From the top of the records below, return each line exactly, ending with the line that contains "Task: Click the Print file icon".
════════════════
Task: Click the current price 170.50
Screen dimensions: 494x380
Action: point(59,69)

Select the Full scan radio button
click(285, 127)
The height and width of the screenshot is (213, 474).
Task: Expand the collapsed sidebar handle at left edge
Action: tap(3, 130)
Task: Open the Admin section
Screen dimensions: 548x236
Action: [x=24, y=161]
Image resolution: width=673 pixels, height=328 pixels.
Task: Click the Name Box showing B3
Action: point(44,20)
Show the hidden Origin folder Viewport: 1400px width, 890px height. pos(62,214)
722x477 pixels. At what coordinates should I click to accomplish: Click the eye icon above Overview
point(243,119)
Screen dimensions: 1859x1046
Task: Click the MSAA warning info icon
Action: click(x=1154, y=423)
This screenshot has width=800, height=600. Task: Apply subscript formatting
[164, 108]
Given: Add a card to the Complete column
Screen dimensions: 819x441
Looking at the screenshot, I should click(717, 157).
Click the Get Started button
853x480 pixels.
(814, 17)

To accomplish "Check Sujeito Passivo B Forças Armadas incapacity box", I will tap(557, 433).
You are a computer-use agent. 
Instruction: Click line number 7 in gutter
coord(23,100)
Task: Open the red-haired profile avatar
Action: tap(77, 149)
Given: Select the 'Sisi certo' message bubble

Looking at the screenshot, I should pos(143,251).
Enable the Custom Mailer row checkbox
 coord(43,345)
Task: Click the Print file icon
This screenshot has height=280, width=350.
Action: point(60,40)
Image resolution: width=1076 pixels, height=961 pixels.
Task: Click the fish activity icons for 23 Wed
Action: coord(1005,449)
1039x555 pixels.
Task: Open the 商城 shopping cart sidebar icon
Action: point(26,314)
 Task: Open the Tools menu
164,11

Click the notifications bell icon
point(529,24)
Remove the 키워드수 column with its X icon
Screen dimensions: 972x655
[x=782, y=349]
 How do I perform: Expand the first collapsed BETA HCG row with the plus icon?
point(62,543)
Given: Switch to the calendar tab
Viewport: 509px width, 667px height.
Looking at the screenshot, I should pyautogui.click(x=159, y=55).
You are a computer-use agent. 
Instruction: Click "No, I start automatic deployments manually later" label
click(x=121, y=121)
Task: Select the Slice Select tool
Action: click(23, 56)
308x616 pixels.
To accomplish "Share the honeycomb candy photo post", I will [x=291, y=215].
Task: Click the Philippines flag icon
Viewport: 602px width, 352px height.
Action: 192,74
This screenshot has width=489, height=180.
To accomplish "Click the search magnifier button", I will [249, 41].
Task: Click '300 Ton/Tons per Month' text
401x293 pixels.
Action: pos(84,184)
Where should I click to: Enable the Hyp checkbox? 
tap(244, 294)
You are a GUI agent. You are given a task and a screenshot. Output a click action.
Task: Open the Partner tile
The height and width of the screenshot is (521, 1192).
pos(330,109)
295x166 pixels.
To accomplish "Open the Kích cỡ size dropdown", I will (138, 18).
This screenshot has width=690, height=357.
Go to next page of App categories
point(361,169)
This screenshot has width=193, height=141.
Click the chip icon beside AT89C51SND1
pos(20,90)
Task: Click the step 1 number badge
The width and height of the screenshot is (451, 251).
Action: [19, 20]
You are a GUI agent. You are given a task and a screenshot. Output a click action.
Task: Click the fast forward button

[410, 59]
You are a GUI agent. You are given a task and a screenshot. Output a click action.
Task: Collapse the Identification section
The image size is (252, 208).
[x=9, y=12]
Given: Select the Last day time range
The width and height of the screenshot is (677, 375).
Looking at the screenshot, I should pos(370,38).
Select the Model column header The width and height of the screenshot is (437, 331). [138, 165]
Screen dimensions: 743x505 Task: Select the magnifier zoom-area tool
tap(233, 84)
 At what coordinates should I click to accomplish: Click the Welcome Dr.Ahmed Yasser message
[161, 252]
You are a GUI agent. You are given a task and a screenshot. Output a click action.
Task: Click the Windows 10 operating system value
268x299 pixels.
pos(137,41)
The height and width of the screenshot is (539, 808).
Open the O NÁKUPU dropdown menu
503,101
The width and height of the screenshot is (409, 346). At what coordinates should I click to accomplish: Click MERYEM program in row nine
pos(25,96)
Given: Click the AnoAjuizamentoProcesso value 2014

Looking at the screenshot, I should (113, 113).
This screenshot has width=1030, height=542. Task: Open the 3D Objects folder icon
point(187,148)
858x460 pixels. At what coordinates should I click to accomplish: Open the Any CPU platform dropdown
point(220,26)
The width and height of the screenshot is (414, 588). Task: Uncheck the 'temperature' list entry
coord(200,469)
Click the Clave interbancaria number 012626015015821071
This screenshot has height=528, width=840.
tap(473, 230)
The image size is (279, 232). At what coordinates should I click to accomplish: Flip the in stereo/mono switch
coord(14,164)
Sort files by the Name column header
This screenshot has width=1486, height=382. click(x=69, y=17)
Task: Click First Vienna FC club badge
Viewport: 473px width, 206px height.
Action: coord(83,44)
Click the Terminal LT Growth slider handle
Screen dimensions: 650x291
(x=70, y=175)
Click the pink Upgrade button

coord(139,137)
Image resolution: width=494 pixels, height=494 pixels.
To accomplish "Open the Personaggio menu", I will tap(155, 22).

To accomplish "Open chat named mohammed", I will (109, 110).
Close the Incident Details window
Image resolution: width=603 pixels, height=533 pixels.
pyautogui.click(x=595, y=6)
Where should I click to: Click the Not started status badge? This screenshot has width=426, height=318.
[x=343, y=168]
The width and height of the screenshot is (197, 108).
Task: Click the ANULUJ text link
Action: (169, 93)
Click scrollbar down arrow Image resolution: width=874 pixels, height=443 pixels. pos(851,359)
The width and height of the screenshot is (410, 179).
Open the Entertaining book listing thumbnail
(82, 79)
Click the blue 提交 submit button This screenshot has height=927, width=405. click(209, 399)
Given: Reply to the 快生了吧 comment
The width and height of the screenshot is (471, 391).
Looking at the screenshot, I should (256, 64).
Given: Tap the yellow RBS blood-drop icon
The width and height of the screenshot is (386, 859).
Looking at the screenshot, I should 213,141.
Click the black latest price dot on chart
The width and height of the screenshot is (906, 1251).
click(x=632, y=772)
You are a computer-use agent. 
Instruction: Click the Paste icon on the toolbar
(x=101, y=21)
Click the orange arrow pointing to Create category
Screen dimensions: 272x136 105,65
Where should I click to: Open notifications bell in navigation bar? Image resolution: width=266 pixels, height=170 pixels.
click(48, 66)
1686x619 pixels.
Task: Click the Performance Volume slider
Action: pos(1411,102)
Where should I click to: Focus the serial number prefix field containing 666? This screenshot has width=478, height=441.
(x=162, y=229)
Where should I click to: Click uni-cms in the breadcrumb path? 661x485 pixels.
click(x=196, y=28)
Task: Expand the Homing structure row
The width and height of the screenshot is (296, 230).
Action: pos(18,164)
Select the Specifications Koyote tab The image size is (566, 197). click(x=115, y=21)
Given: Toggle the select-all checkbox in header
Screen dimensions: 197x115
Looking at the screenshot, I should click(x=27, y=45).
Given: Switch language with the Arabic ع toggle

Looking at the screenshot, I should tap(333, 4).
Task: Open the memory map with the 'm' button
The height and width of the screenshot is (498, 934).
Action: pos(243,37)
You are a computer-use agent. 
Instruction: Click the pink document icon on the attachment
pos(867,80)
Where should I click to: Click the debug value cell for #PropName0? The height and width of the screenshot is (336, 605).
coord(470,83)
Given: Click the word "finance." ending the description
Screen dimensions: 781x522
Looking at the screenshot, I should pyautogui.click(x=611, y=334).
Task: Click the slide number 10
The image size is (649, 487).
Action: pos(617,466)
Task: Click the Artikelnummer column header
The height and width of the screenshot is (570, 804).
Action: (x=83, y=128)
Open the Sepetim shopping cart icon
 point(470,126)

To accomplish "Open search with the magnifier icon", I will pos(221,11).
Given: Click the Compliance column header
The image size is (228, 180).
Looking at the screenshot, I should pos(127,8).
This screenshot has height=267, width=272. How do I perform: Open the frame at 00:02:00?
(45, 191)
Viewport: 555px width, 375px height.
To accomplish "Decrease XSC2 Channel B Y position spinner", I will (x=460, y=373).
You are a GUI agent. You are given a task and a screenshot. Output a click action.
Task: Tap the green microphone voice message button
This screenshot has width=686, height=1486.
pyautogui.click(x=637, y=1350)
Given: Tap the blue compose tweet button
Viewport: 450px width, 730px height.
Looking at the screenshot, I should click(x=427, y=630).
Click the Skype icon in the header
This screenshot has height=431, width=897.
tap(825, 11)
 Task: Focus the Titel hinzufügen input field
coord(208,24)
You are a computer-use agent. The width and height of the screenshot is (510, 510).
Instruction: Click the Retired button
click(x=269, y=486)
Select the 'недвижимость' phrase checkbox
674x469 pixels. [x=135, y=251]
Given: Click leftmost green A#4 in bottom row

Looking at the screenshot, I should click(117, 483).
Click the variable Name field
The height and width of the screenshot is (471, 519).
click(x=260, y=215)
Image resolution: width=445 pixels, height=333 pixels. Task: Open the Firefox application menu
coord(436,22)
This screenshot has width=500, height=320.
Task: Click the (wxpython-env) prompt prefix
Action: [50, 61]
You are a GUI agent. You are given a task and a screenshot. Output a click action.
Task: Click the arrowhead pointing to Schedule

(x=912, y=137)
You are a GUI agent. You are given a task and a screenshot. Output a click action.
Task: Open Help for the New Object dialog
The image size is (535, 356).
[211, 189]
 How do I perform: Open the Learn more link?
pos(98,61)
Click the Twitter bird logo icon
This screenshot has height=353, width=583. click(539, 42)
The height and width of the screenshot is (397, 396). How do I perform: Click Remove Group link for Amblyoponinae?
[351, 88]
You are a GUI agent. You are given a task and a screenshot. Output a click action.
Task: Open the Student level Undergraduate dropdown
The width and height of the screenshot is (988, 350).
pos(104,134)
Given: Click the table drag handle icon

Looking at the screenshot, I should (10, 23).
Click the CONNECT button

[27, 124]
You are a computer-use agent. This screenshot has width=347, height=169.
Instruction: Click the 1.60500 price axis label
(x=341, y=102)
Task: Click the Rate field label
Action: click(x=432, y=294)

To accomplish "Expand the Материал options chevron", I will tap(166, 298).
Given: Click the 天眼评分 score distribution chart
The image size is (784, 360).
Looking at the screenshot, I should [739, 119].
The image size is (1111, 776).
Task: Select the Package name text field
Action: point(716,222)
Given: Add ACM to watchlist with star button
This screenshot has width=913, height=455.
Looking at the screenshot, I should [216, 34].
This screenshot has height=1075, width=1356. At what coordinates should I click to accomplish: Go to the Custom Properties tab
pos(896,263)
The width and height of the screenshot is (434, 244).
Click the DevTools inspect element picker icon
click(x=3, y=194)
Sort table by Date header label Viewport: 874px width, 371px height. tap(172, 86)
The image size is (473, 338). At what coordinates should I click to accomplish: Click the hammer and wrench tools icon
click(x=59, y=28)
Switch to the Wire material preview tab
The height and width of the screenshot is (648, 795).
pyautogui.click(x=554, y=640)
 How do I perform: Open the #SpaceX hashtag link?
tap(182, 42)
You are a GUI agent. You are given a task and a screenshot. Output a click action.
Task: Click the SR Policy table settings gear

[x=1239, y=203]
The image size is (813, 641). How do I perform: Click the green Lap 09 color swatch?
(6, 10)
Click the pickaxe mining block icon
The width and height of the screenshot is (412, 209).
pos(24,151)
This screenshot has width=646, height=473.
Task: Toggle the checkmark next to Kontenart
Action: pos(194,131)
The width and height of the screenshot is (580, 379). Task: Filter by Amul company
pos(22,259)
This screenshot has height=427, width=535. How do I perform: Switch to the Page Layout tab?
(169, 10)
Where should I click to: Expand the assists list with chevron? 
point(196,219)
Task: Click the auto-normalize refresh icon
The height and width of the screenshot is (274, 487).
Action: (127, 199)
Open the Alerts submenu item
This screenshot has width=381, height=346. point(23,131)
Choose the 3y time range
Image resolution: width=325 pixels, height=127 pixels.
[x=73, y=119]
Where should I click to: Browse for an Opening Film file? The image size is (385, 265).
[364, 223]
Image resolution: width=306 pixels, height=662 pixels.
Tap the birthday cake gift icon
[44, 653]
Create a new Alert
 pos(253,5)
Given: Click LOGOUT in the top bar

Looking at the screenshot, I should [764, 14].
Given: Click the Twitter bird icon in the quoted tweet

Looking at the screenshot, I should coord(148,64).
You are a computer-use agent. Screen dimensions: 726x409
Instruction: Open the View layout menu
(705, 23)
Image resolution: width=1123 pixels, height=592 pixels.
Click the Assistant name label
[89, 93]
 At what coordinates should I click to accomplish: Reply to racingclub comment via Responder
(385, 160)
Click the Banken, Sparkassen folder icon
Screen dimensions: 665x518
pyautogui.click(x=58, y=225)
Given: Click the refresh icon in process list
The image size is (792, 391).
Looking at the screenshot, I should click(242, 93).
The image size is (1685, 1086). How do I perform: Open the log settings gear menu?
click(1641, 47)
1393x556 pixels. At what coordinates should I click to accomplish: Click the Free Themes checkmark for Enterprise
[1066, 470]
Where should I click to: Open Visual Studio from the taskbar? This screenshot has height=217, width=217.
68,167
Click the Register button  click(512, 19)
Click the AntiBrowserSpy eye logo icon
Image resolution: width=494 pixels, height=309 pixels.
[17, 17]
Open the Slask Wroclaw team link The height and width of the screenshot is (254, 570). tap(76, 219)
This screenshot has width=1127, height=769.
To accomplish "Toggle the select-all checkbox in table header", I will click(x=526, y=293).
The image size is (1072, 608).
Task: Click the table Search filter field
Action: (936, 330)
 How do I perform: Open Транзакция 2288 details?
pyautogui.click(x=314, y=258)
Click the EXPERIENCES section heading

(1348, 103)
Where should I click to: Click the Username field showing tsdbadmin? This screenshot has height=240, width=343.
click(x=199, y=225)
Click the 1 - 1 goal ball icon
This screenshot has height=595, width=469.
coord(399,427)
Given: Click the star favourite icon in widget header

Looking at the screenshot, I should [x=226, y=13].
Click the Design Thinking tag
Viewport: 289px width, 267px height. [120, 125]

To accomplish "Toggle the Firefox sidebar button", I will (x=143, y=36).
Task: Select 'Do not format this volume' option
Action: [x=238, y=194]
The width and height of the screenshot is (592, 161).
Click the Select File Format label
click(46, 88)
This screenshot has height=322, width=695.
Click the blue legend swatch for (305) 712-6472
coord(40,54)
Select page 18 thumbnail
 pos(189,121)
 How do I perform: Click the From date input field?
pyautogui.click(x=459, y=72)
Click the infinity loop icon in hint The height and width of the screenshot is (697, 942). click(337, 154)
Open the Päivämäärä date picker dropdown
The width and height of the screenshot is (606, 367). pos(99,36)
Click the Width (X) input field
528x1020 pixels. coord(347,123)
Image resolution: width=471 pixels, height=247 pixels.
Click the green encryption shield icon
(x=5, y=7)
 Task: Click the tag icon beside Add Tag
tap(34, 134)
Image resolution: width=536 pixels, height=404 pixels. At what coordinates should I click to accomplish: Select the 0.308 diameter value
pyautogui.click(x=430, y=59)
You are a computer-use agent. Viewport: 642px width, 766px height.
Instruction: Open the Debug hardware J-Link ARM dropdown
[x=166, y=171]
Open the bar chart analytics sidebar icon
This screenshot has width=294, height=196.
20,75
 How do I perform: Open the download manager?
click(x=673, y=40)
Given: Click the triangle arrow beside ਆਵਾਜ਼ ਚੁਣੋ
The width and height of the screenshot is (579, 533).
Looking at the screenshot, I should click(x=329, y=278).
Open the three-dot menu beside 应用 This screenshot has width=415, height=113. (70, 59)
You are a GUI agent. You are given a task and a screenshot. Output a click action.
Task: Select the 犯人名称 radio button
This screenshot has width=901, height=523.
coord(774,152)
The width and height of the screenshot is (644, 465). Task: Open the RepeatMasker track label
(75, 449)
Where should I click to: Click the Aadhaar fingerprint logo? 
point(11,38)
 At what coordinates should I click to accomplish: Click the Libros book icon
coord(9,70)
════════════════
▸ Written answer:
Task: Click the current price 170.50
Screen dimensions: 494x380
Action: point(59,69)

Select the Full scan radio button
click(285, 127)
The height and width of the screenshot is (213, 474).
Task: Expand the collapsed sidebar handle at left edge
Action: tap(3, 130)
Task: Open the Admin section
Screen dimensions: 548x236
Action: [x=24, y=161]
Image resolution: width=673 pixels, height=328 pixels.
Task: Click the Name Box showing B3
Action: point(44,20)
Show the hidden Origin folder Viewport: 1400px width, 890px height. pos(62,214)
722x477 pixels. At what coordinates should I click to accomplish: Click the eye icon above Overview
point(243,119)
Screen dimensions: 1859x1046
Task: Click the MSAA warning info icon
Action: click(x=1154, y=423)
This screenshot has width=800, height=600. Task: Apply subscript formatting
[164, 108]
Given: Add a card to the Complete column
Screen dimensions: 819x441
Looking at the screenshot, I should click(717, 157).
Click the Get Started button
853x480 pixels.
(814, 17)

To accomplish "Check Sujeito Passivo B Forças Armadas incapacity box", I will tap(557, 433).
You are a computer-use agent. 
Instruction: Click line number 7 in gutter
coord(23,100)
Task: Open the red-haired profile avatar
Action: tap(77, 149)
Given: Select the 'Sisi certo' message bubble

Looking at the screenshot, I should pos(143,251).
Enable the Custom Mailer row checkbox
 coord(43,345)
Task: Click the Print file icon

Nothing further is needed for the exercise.